**Work to be completed**
Give the records from the first line through the line containing "Looking at the screenshot, I should [1077, 309].", inclusive, as a JSON list of strings, one string per line, with blank lines left out.

====== Records for processing ======

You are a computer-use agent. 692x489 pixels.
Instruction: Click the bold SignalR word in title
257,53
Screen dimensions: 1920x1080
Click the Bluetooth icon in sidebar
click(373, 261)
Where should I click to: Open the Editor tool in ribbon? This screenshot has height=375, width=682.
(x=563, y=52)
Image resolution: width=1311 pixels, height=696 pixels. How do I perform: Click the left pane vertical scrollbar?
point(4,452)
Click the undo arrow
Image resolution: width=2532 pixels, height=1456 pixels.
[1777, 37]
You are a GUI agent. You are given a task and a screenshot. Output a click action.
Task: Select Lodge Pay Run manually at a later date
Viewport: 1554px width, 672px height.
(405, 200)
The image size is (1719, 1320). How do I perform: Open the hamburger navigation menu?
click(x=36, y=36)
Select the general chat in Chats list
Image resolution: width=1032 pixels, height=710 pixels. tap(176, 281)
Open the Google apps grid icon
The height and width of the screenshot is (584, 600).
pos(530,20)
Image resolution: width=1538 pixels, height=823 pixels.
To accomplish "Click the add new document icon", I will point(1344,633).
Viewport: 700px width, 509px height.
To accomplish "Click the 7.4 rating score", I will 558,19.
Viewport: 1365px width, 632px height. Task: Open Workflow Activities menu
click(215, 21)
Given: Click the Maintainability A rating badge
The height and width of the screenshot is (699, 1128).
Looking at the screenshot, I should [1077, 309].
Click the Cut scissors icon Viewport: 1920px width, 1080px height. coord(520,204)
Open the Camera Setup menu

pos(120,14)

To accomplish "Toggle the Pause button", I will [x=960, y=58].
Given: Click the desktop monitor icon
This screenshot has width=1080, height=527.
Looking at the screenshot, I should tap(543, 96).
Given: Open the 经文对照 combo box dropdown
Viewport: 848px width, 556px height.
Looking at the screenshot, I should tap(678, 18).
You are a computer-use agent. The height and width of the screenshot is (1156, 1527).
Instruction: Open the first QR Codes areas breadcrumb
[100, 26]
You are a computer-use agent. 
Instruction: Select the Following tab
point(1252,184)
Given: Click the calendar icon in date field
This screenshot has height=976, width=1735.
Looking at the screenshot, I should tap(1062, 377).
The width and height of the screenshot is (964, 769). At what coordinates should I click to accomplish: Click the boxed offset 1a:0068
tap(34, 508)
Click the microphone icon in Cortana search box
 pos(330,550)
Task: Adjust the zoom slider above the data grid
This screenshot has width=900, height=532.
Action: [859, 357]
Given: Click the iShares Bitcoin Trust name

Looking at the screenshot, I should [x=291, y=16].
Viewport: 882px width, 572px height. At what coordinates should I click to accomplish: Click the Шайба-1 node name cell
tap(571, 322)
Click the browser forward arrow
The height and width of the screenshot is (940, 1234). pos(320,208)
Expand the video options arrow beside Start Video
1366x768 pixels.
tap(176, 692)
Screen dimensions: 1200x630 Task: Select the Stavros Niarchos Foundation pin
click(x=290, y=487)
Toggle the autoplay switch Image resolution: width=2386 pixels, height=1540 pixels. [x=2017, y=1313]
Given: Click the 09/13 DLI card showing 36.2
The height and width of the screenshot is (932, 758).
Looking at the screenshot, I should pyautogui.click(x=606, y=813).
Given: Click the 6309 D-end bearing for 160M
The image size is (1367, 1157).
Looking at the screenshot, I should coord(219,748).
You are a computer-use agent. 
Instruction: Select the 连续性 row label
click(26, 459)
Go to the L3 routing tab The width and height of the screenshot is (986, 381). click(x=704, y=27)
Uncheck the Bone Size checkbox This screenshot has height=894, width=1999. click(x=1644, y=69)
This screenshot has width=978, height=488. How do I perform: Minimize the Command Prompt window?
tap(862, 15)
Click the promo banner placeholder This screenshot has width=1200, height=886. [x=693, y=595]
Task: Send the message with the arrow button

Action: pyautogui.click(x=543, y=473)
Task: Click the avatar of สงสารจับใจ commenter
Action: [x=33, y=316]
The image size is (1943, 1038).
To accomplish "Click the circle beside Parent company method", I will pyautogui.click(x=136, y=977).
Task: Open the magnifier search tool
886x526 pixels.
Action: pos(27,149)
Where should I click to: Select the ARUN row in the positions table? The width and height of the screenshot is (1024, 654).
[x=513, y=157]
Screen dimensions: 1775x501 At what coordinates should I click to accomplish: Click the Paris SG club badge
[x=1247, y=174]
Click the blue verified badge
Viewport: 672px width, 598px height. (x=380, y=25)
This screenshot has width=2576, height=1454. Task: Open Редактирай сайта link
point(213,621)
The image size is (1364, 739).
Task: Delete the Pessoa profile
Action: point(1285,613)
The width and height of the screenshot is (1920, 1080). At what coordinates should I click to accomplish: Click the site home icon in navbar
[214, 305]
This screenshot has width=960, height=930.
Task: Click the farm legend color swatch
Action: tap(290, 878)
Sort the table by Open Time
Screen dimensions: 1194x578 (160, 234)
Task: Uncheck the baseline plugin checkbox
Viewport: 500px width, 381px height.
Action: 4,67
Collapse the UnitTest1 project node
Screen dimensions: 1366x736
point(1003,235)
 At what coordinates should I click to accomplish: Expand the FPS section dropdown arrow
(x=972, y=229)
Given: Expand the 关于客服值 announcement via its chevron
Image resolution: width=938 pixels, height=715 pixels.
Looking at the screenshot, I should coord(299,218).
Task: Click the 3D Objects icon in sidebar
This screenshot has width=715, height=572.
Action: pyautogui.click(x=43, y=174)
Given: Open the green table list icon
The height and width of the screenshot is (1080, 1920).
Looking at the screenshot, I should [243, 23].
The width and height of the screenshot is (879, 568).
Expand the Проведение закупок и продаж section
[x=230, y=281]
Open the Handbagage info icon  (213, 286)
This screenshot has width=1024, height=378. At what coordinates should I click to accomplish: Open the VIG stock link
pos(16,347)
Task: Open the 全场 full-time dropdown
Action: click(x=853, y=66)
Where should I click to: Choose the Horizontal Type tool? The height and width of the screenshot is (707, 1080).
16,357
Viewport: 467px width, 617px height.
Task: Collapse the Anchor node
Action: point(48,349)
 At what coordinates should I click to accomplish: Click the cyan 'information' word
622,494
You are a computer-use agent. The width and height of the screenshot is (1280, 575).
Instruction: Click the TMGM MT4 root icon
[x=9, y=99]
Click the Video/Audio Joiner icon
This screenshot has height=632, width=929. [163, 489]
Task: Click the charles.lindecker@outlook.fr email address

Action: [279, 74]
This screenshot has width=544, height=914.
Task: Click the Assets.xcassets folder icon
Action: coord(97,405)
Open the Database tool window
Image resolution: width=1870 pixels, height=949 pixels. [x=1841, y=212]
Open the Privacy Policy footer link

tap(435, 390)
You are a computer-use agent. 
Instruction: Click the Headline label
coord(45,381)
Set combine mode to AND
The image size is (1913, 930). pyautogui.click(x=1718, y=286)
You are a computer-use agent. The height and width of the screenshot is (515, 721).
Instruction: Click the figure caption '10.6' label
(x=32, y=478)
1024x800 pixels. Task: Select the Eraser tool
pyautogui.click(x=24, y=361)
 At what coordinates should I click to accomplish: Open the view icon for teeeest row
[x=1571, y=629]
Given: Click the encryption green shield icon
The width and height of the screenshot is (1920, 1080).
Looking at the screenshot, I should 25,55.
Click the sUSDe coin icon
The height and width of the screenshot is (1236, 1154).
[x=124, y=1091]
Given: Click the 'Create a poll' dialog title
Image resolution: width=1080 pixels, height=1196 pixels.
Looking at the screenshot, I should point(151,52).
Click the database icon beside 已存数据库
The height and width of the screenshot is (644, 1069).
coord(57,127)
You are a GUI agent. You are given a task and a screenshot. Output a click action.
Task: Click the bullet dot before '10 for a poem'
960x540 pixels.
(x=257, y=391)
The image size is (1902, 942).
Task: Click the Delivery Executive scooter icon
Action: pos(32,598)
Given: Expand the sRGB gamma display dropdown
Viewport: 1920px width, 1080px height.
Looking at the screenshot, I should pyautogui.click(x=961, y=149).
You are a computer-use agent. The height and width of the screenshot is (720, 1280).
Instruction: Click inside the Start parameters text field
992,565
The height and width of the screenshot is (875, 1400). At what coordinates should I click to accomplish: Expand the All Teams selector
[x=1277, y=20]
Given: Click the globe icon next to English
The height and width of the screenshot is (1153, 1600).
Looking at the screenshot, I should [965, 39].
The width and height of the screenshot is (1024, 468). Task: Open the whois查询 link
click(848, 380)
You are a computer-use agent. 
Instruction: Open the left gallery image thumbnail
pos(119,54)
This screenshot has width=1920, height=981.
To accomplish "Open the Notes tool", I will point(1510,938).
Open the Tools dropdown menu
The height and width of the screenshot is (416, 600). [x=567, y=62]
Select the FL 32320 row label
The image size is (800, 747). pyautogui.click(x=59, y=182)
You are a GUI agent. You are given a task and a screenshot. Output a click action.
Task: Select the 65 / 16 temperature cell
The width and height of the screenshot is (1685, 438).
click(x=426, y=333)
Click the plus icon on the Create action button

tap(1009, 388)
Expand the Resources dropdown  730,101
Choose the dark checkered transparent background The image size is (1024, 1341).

======

**Response to this exercise**
[
  "You are a computer-use agent. 692x489 pixels.",
  "Instruction: Click the bold SignalR word in title",
  "257,53",
  "Screen dimensions: 1920x1080",
  "Click the Bluetooth icon in sidebar",
  "click(373, 261)",
  "Where should I click to: Open the Editor tool in ribbon? This screenshot has height=375, width=682.",
  "(x=563, y=52)",
  "Image resolution: width=1311 pixels, height=696 pixels. How do I perform: Click the left pane vertical scrollbar?",
  "point(4,452)",
  "Click the undo arrow",
  "Image resolution: width=2532 pixels, height=1456 pixels.",
  "[1777, 37]",
  "You are a GUI agent. You are given a task and a screenshot. Output a click action.",
  "Task: Select Lodge Pay Run manually at a later date",
  "Viewport: 1554px width, 672px height.",
  "(405, 200)",
  "The image size is (1719, 1320). How do I perform: Open the hamburger navigation menu?",
  "click(x=36, y=36)",
  "Select the general chat in Chats list",
  "Image resolution: width=1032 pixels, height=710 pixels. tap(176, 281)",
  "Open the Google apps grid icon",
  "The height and width of the screenshot is (584, 600).",
  "pos(530,20)",
  "Image resolution: width=1538 pixels, height=823 pixels.",
  "To accomplish \"Click the add new document icon\", I will point(1344,633).",
  "Viewport: 700px width, 509px height.",
  "To accomplish \"Click the 7.4 rating score\", I will 558,19.",
  "Viewport: 1365px width, 632px height. Task: Open Workflow Activities menu",
  "click(215, 21)",
  "Given: Click the Maintainability A rating badge",
  "The height and width of the screenshot is (699, 1128).",
  "Looking at the screenshot, I should [1077, 309]."
]